Number of possible zero entries in orthogonal matrices

Question

It's easy to check that in an orthogonal matrix $Q$ dimension $2 \times 2$ if there is entry $0$ in the matrix then necessary one additional zero must be present and the total number of zeros is $2$.

In an orthogonal matrix dim. $3 \times 3$ number of zeros can be (if they are present) , I suppose from observations, only $4$ or $6$ - once again we obtain an even number of possible zeros.

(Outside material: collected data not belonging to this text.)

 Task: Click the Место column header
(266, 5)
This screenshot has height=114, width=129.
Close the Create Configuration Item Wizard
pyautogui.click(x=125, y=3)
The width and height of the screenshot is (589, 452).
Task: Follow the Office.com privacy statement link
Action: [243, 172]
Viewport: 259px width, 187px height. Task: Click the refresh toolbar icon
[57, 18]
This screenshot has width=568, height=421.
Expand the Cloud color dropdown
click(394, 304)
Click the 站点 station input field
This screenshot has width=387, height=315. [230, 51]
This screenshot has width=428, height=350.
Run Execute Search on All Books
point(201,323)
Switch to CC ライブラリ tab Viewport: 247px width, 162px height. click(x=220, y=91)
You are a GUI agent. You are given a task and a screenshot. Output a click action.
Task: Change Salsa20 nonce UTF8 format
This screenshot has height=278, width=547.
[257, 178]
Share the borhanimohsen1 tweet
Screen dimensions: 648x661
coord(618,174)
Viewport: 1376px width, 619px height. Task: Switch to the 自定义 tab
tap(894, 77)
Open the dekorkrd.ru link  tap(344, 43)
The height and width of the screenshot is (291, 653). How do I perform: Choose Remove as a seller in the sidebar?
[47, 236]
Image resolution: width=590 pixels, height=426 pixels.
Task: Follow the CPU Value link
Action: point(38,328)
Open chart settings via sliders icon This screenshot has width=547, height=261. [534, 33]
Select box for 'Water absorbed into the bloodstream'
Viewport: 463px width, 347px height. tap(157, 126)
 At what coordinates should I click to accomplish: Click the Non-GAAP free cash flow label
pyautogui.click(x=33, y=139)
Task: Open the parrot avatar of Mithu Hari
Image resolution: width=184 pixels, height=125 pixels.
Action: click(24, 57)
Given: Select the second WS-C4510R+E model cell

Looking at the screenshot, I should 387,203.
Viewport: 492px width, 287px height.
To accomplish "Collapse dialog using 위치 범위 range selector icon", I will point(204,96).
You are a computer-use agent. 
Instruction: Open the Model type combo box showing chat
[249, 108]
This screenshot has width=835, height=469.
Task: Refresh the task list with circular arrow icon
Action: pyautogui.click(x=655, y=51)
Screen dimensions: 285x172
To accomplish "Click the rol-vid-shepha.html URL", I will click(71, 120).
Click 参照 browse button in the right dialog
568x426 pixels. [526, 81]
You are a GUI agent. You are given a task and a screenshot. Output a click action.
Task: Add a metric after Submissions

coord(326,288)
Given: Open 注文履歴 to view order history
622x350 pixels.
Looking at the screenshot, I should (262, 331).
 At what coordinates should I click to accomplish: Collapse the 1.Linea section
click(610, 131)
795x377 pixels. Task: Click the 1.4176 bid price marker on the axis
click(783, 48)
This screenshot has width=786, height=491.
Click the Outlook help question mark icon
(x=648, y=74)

Examples: $ \begin{bmatrix} 0.6 & -0.8 & 0 \\ 0.8 & 0.6 & 0 \\ 0 & 0 & 1 \\ \end{bmatrix} \ \ $ , $ \ \ \begin{bmatrix} 0 & 0 & 1 \\ 1 & 0 & 0 \\ 0 & 1 & 0 \\ \end{bmatrix}$

• Can this observation be extended for other orthogonal matrices of greater dimensions? The number of zeros is always even? How to prove this?

• Maybe, it is known the explicit formula for the number of possible zeros in orthogonal matrices of any dimension?

Answer 1

An interesting observation, but it doesn't pan out unfortunately! It already fails in dimension 3. Wikipedia has the following counterexample of a rotoinversion: $$ \begin{bmatrix} 0 & -0.8 & - 0.6 \\ 0.8 & -0.36 & 0.48 \\ 0.6&0.48&-0.64 \end{bmatrix} $$

(WolframAlpha agrees that this is indeed orthogonal, the example is from here)

Answer 2

Rotations are orthogonal. Most examples of rotation matrices in any dimension will provide a counter example to this. In the $2 \times 2$ case consider $$\begin{pmatrix} Cos(x)&-Sin(x)\\ Sin(x)&Cos(x) \end{pmatrix}$$ This is orthogonal for any $x$. There are many cases where there are no zeros.